Not that the young Gregory Peck (Dr. Anthony Edwardes) and Ingrid Bergman (Dr. Constance Petersen) would be spurned by many of us if we wanted all our lover’s pains played to world audiences in our own time and beyond. And I do know that it’s not just oldies for whom Spellbound – however dark and sometimes daft – is Hitchcock’s most romantic film.

Made just after WW2, it studiously avoids allusions to the impact of war on people’s lives. Yet the on-screen presence of a nicely-spoken, tall dark handsome young man, who nonetheless suffers from total memory loss, would have sparked no instant disbelief in post-war audiences. Perhaps because of war trauma in our own era, it seems that modern audiences, too, have little trouble accepting the emotional reality of invisible scars. In fact, helping to make this such a timeless story, there’s an ever-present subtext here about looking beyond surface beauty to inner turmoil – quite a contrast to more common Beauty-and-the-Beast scenarios.

In Keys of the Kingdom (1944), Peck had added something special to Hollywood’s list of Decent God-Fearing Guys.
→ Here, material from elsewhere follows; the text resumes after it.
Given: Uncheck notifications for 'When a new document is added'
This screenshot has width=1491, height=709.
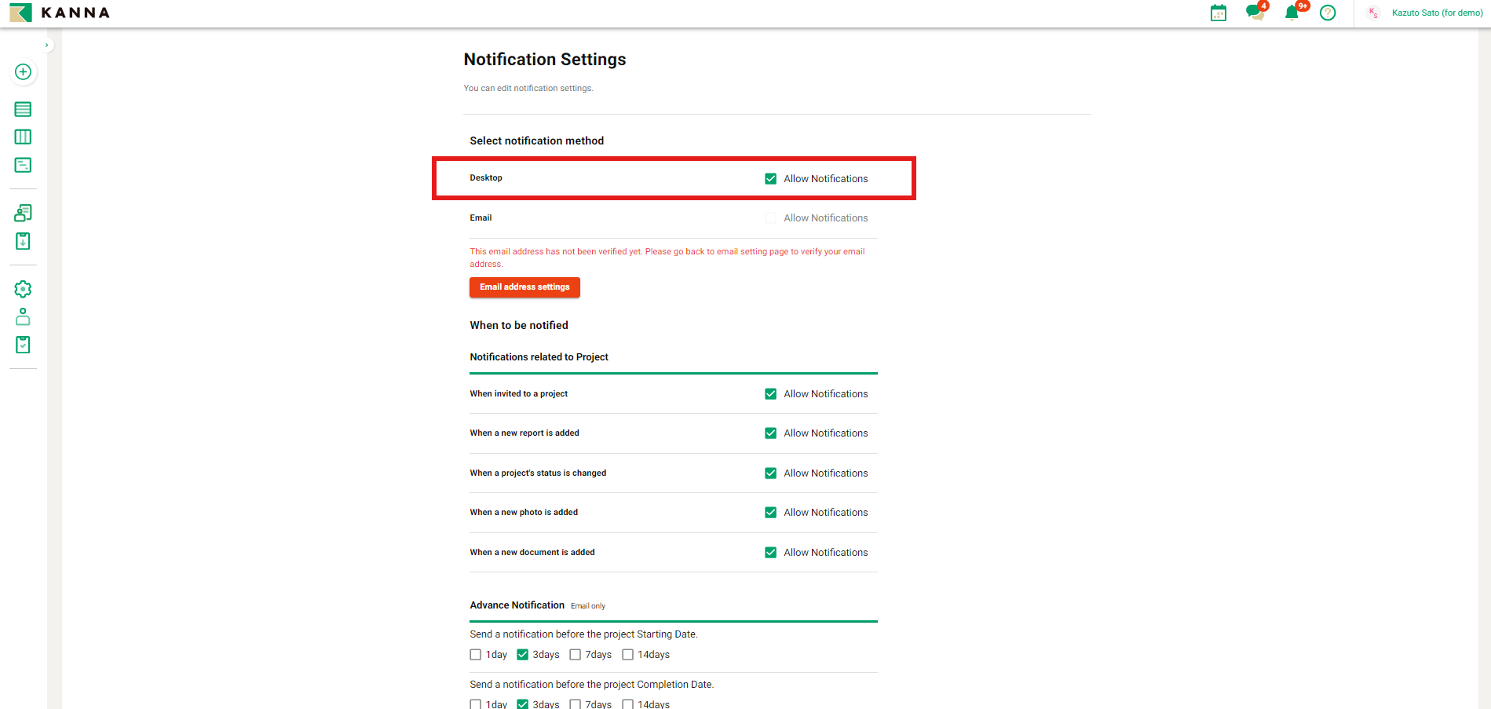Looking at the screenshot, I should tap(770, 553).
In that movie his character comes to see that non-Christians can be decent and god-fearing too. In terms of moral education, this was a serious attempt by thinking Americans to adjust to a changing world order. But in Spellbound Peck plays someone not only less capable of rational adaptation but much more deeply disturbed.

While not reinventing everything about Men in the Movies, suddenly he does make it easier for them to be more emotionally sensitive. For me, this ends an era – despite its wide range of male acting styles – in which male emotional sensitivity was, as often as not, played for laughs or, more typically, remained an unspoken taboo. (Of course, one could cite memorable exceptions – Charlie Chaplin’s character at the end of City Lights breaks up very movingly, when the once-blind heroine finally recognises him from the touch of his hand on hers; and I challenge anyone not to cry with this sensitive male.)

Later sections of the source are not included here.